No record may be left out; print them all verbatim.
◆ ◆ ◆ ◆ ◆
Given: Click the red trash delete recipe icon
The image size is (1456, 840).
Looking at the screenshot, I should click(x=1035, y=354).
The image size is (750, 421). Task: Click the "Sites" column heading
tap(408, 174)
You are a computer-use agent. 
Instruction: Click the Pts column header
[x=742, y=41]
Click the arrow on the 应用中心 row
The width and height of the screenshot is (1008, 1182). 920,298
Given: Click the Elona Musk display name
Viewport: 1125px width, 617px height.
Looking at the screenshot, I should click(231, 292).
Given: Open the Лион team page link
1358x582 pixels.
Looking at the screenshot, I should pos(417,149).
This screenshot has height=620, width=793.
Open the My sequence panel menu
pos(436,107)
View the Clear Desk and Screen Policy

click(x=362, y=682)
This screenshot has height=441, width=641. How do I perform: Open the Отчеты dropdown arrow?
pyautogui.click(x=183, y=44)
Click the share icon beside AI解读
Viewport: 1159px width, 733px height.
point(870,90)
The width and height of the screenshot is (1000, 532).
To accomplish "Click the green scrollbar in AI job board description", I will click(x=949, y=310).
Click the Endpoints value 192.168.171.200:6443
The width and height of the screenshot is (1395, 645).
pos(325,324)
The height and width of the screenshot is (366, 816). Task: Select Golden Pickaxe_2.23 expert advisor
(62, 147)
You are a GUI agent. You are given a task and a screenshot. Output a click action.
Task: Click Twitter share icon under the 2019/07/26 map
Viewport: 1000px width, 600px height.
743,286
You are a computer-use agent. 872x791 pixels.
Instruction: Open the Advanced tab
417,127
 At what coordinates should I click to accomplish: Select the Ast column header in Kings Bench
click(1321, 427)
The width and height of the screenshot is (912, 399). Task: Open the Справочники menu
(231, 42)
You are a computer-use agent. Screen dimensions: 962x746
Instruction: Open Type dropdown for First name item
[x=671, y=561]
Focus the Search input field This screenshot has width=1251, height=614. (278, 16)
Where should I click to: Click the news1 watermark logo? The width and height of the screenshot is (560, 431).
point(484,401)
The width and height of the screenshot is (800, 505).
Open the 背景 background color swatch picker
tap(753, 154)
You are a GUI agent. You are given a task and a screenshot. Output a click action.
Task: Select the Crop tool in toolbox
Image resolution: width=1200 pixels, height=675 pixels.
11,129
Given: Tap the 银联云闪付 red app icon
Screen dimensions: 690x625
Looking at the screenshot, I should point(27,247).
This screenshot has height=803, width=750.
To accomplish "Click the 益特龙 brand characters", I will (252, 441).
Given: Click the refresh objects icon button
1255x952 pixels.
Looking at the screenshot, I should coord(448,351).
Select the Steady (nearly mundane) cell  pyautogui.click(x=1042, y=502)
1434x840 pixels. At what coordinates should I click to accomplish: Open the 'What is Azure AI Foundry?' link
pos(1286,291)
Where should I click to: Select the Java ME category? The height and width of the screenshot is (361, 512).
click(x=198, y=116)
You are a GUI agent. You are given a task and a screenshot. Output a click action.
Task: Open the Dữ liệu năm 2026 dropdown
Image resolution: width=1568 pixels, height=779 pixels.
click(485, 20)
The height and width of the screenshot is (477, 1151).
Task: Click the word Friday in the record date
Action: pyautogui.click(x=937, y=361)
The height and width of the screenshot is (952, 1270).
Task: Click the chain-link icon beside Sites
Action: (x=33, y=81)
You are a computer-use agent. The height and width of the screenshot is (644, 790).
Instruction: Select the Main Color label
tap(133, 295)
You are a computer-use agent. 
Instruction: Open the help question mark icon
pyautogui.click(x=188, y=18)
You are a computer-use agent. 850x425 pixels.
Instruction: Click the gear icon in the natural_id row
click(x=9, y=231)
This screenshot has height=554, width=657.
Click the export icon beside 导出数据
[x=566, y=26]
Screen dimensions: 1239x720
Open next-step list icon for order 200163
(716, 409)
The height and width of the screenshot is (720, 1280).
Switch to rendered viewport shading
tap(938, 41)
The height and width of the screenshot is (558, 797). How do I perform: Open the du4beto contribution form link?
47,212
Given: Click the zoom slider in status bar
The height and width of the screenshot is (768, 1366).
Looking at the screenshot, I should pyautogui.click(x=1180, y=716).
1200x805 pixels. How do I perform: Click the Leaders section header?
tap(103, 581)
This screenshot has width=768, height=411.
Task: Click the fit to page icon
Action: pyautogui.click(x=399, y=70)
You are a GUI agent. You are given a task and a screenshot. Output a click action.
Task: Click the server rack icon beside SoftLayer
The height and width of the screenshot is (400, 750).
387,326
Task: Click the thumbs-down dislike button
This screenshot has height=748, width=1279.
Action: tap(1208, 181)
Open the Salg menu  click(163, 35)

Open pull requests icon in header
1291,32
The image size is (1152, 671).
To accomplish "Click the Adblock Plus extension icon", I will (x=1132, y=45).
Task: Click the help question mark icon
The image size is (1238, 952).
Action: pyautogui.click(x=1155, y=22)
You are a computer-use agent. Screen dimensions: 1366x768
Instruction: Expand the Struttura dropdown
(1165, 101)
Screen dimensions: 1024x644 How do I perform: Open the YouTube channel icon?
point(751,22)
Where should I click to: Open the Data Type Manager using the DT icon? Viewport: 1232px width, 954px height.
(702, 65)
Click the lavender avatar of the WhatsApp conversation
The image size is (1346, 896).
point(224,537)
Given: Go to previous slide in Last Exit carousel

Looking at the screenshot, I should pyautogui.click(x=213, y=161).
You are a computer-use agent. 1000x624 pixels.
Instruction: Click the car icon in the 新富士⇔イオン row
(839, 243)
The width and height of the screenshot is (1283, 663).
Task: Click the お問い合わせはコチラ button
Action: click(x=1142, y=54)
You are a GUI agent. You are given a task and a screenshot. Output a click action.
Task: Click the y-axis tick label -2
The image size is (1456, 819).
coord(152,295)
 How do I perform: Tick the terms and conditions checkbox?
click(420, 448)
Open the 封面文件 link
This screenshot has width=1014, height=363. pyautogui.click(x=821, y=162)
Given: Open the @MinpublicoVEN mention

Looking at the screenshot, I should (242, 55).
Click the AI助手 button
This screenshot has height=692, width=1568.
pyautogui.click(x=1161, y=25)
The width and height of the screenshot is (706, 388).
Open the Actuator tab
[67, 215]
◆ ◆ ◆ ◆ ◆
#### Reply
Given: Click the red trash delete recipe icon
The image size is (1456, 840).
Looking at the screenshot, I should click(x=1035, y=354).
The image size is (750, 421). Task: Click the "Sites" column heading
tap(408, 174)
You are a computer-use agent. 
Instruction: Click the Pts column header
[x=742, y=41]
Click the arrow on the 应用中心 row
The width and height of the screenshot is (1008, 1182). 920,298
Given: Click the Elona Musk display name
Viewport: 1125px width, 617px height.
Looking at the screenshot, I should click(231, 292).
Given: Open the Лион team page link
1358x582 pixels.
Looking at the screenshot, I should pos(417,149).
This screenshot has height=620, width=793.
Open the My sequence panel menu
pos(436,107)
View the Clear Desk and Screen Policy

click(x=362, y=682)
This screenshot has height=441, width=641. How do I perform: Open the Отчеты dropdown arrow?
pyautogui.click(x=183, y=44)
Click the share icon beside AI解读
Viewport: 1159px width, 733px height.
point(870,90)
The width and height of the screenshot is (1000, 532).
To accomplish "Click the green scrollbar in AI job board description", I will click(x=949, y=310).
Click the Endpoints value 192.168.171.200:6443
The width and height of the screenshot is (1395, 645).
pos(325,324)
The height and width of the screenshot is (366, 816). Task: Select Golden Pickaxe_2.23 expert advisor
(62, 147)
You are a GUI agent. You are given a task and a screenshot. Output a click action.
Task: Click Twitter share icon under the 2019/07/26 map
Viewport: 1000px width, 600px height.
743,286
You are a computer-use agent. 872x791 pixels.
Instruction: Open the Advanced tab
417,127
 At what coordinates should I click to accomplish: Select the Ast column header in Kings Bench
click(1321, 427)
The width and height of the screenshot is (912, 399). Task: Open the Справочники menu
(231, 42)
You are a computer-use agent. Screen dimensions: 962x746
Instruction: Open Type dropdown for First name item
[x=671, y=561]
Focus the Search input field This screenshot has width=1251, height=614. (278, 16)
Where should I click to: Click the news1 watermark logo? The width and height of the screenshot is (560, 431).
point(484,401)
The width and height of the screenshot is (800, 505).
Open the 背景 background color swatch picker
tap(753, 154)
You are a GUI agent. You are given a task and a screenshot. Output a click action.
Task: Select the Crop tool in toolbox
Image resolution: width=1200 pixels, height=675 pixels.
11,129
Given: Tap the 银联云闪付 red app icon
Screen dimensions: 690x625
Looking at the screenshot, I should point(27,247).
This screenshot has height=803, width=750.
To accomplish "Click the 益特龙 brand characters", I will (252, 441).
Given: Click the refresh objects icon button
1255x952 pixels.
Looking at the screenshot, I should coord(448,351).
Select the Steady (nearly mundane) cell  pyautogui.click(x=1042, y=502)
1434x840 pixels. At what coordinates should I click to accomplish: Open the 'What is Azure AI Foundry?' link
pos(1286,291)
Where should I click to: Select the Java ME category? The height and width of the screenshot is (361, 512).
click(x=198, y=116)
You are a GUI agent. You are given a task and a screenshot. Output a click action.
Task: Open the Dữ liệu năm 2026 dropdown
Image resolution: width=1568 pixels, height=779 pixels.
click(485, 20)
The height and width of the screenshot is (477, 1151).
Task: Click the word Friday in the record date
Action: pyautogui.click(x=937, y=361)
The height and width of the screenshot is (952, 1270).
Task: Click the chain-link icon beside Sites
Action: (x=33, y=81)
You are a computer-use agent. The height and width of the screenshot is (644, 790).
Instruction: Select the Main Color label
tap(133, 295)
You are a computer-use agent. 
Instruction: Open the help question mark icon
pyautogui.click(x=188, y=18)
You are a computer-use agent. 850x425 pixels.
Instruction: Click the gear icon in the natural_id row
click(x=9, y=231)
This screenshot has height=554, width=657.
Click the export icon beside 导出数据
[x=566, y=26]
Screen dimensions: 1239x720
Open next-step list icon for order 200163
(716, 409)
The height and width of the screenshot is (720, 1280).
Switch to rendered viewport shading
tap(938, 41)
The height and width of the screenshot is (558, 797). How do I perform: Open the du4beto contribution form link?
47,212
Given: Click the zoom slider in status bar
The height and width of the screenshot is (768, 1366).
Looking at the screenshot, I should pyautogui.click(x=1180, y=716).
1200x805 pixels. How do I perform: Click the Leaders section header?
tap(103, 581)
This screenshot has width=768, height=411.
Task: Click the fit to page icon
Action: pyautogui.click(x=399, y=70)
You are a GUI agent. You are given a task and a screenshot. Output a click action.
Task: Click the server rack icon beside SoftLayer
The height and width of the screenshot is (400, 750).
387,326
Task: Click the thumbs-down dislike button
This screenshot has height=748, width=1279.
Action: tap(1208, 181)
Open the Salg menu  click(163, 35)

Open pull requests icon in header
1291,32
The image size is (1152, 671).
To accomplish "Click the Adblock Plus extension icon", I will (x=1132, y=45).
Task: Click the help question mark icon
The image size is (1238, 952).
Action: pyautogui.click(x=1155, y=22)
You are a computer-use agent. Screen dimensions: 1366x768
Instruction: Expand the Struttura dropdown
(1165, 101)
Screen dimensions: 1024x644 How do I perform: Open the YouTube channel icon?
point(751,22)
Where should I click to: Open the Data Type Manager using the DT icon? Viewport: 1232px width, 954px height.
(702, 65)
Click the lavender avatar of the WhatsApp conversation
The image size is (1346, 896).
point(224,537)
Given: Go to previous slide in Last Exit carousel

Looking at the screenshot, I should pyautogui.click(x=213, y=161).
You are a computer-use agent. 1000x624 pixels.
Instruction: Click the car icon in the 新富士⇔イオン row
(839, 243)
The width and height of the screenshot is (1283, 663).
Task: Click the お問い合わせはコチラ button
Action: click(x=1142, y=54)
You are a GUI agent. You are given a task and a screenshot. Output a click action.
Task: Click the y-axis tick label -2
The image size is (1456, 819).
coord(152,295)
 How do I perform: Tick the terms and conditions checkbox?
click(420, 448)
Open the 封面文件 link
This screenshot has width=1014, height=363. pyautogui.click(x=821, y=162)
Given: Open the @MinpublicoVEN mention

Looking at the screenshot, I should (242, 55).
Click the AI助手 button
This screenshot has height=692, width=1568.
pyautogui.click(x=1161, y=25)
The width and height of the screenshot is (706, 388).
Open the Actuator tab
[67, 215]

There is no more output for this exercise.